Bug 1424805

Summary:	Gluster returns EINVAL for close() when linux-aio and use-compound-fops are both enabled
Product:	[Community] GlusterFS	Reporter:	nh2 <nh2-redhatbugzilla>
Component:	libgfapi	Assignee:	Pranith Kumar K <pkarampu>
Status:	CLOSED EOL	QA Contact:	Sudhir D <sdharane>
Severity:	unspecified	Docs Contact:
Priority:	unspecified
Version:	3.10	CC:	bugs, jbyers, nh2-redhatbugzilla
Target Milestone:	---	Keywords:	Reopened, Triaged
Target Release:	---
Hardware:	Unspecified
OS:	Linux
Whiteboard:
Fixed In Version:		Doc Type:	If docs needed, set a value
Doc Text:		Story Points:	---
Clone Of:		Environment:
Last Closed:	2018-06-20 18:26:08 UTC	Type:	Bug
Regression:	---	Mount Type:	---
Documentation:	---	CRM:
Verified Versions:		Category:	---
oVirt Team:	---	RHEL 7.3 requirements from Atomic Host:
Cloudforms Team:	---	Target Upstream Version:
Embargoed:

Description nh2 2017-02-19 15:33:10 UTC

Description of problem:

I have a program that does, in this order, `open()`, `sendfile()`, `close()` syscalls to copy a file.

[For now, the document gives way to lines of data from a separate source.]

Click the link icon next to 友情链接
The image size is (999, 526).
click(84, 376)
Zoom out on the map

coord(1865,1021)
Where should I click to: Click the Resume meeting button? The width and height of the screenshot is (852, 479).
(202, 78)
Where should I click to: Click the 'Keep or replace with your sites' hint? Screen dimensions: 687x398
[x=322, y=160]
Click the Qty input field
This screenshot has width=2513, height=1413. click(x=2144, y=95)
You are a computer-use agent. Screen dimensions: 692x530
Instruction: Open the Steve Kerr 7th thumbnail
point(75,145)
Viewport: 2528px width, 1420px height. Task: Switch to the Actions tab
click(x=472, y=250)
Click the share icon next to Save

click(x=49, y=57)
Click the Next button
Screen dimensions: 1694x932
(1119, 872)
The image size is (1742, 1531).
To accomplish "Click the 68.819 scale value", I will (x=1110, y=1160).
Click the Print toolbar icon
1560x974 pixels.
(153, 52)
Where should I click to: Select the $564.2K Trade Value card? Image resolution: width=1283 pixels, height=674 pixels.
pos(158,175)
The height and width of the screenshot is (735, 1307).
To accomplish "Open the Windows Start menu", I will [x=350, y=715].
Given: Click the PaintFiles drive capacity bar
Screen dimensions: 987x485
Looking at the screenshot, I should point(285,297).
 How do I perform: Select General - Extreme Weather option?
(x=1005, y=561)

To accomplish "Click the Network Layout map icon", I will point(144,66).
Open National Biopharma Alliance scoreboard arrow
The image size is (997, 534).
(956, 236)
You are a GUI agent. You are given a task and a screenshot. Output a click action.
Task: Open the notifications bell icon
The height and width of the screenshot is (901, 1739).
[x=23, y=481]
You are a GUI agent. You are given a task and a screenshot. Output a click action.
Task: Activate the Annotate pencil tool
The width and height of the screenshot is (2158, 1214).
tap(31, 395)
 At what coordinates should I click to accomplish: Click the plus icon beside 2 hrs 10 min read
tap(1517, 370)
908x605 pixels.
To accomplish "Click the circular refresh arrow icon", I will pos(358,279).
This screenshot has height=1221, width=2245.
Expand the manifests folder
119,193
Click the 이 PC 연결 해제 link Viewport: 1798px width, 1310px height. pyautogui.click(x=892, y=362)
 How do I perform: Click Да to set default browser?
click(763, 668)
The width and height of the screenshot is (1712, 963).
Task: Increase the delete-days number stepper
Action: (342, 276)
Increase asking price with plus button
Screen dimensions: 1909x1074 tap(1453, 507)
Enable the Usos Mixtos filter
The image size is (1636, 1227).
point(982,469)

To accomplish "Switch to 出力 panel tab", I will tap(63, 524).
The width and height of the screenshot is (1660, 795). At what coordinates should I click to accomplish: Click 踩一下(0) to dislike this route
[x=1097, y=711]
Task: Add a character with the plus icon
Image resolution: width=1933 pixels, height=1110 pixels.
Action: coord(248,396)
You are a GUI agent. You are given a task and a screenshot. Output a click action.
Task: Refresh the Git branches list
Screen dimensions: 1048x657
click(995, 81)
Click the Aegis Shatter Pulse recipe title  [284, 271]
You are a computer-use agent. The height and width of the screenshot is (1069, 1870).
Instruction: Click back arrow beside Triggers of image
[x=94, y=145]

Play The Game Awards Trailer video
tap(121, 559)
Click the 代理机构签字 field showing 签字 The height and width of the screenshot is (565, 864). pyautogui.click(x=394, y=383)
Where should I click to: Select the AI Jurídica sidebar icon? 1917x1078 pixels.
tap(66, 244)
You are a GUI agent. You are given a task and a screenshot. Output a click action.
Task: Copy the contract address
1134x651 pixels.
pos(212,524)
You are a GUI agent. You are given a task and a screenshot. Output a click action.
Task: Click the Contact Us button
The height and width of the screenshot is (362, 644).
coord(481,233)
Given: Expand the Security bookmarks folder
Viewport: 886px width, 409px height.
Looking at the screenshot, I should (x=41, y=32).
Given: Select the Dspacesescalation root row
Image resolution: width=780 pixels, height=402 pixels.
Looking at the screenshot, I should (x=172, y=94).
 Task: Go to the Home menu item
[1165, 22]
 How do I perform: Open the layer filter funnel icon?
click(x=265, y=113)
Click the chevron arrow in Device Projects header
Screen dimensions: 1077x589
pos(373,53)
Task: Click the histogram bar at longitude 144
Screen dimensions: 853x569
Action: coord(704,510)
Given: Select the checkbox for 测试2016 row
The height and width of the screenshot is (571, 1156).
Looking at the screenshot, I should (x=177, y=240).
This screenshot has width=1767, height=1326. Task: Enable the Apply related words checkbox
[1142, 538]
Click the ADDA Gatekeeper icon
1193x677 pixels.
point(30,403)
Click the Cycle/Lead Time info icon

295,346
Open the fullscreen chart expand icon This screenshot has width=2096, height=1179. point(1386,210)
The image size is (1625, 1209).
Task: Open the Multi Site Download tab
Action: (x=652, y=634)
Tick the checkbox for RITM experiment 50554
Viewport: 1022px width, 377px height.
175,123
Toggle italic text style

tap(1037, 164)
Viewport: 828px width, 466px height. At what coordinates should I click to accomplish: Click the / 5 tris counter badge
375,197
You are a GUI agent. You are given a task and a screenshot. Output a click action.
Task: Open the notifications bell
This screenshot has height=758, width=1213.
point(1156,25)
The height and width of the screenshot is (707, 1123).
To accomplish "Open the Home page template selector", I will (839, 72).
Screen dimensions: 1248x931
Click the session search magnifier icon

When I have both `storage.linux-aio on` and `cluster.use-compound-fops on`, there is a race condition that makes the `close()` return `errno = EINVAL`.

This is especially suspicious because `close()` cannot result in `EINVAL` according to `man 2 close`.

`EINVAL` is also returned for other operations besides `close()`, e.g. for `fsync()`.

Turning off either of `storage.linux-aio` or `cluster.use-compound-fops` fixes the problem, so I assume that the bug only exists if both are enabled.

Version-Release number of selected component (if applicable):

3.9.1

How reproducible:

Always

Steps to Reproduce:
1. Over a list of local files (you need multiple because it's a nondeterministic race)
2. Copy each file to a gluster volume by using `open + sendfile + close` (properly checking return code and errno  of close()).

Actual results:

After a few files, close will return -1 and errno will be set to 22 (EINVAL).

Expected results:

All files copy without problem.

Additional info:

I found this commit https://github.com/gluster/glusterfs/commit/88d772c05c45c467bfccebfc51f6a0e0ea9ca287
which seems to deal with a similar issue; skimming over it, it seems to suggest that somehow the close is issued before the write operation is done.

Comment 1 Shyamsundar 2017-02-21 13:53:11 UTC

The combination of aio and compound seems to be causing the problem, if the replicate folks could take a first look (as compound is being consumed by them till now, to my knowledge) it would possibly help move this issue faster.

Reassigning to Pranith for further consideration.

Comment 2 Kaushal 2017-03-08 12:32:17 UTC

This bug is getting closed because GlusterFS-3.9 has reached its end-of-life [1].

Note: This bug is being closed using a script. No verification has been performed to check if it still exists on newer releases of GlusterFS.
If this bug still exists in newer GlusterFS releases, please open a new bug against the newer release.

[1]: https://www.gluster.org/community/release-schedule/

Comment 3 nh2 2017-03-08 19:56:38 UTC

Reopening for 3.10.

Comment 4 Shyamsundar 2018-06-20 18:26:08 UTC

This bug reported is against a version of Gluster that is no longer maintained (or has been EOL'd). See https://www.gluster.org/release-schedule/ for the versions currently maintained.

As a result this bug is being closed.

If the bug persists on a maintained version of gluster or against the mainline gluster repository, request that it be reopened and the Version field be marked appropriately.